During summers spent on his Uncle James Lloyd
Jones' farm in Spring Green, Wisconsin, Wright
first began to realize his dream of becoming
an architect. In 1885, he left Madison without
finishing high school to work for Allan Conover,
the Dean of the University of Wisconsin's
Engineering department. While at the University,
Wright spent two semesters studying civil
engineering before moving to Chicago in 1887.
In Chicago, he worked for architect Joseph
Lyman Silsbee. Wright drafted the construction
of his first building, the Lloyd-Jones family
chapel, also known as Unity Chapel.

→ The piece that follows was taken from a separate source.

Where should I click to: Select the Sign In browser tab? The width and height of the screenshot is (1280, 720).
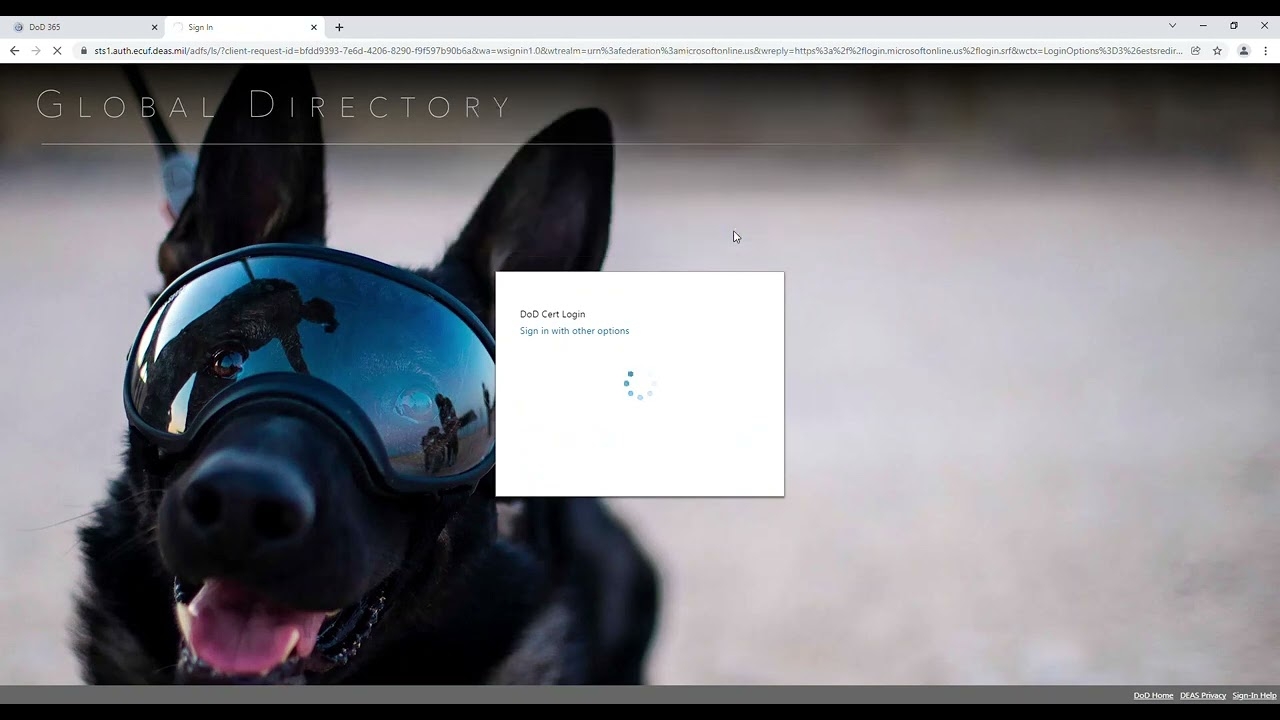pos(240,27)
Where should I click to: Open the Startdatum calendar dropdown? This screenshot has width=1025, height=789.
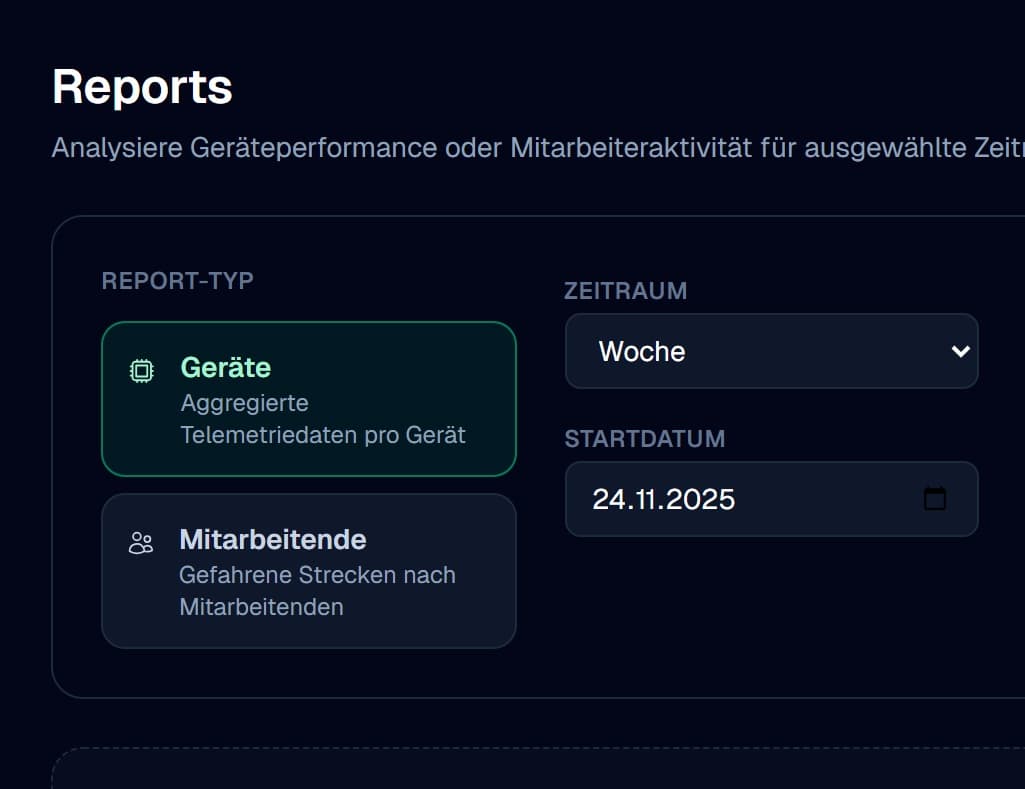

One year
later, he went to work for the firm of Adler
and Sullivan, directly under Louis Sullivan.
Wright adapted Sullivan's maxim "Form
Follows Function" to his own revised
theory of "Form and Function Are One."
It was Sullivan's belief that American Architecture
should be based on American function, not
European traditions, a theory which Wright
later developed further. Throughout his life,
Wright acknowledged very few influences but
credits Sullivan as a primary influence on
his career. While working for Sullivan, Wright
met and fell in love with Catherine Tobin.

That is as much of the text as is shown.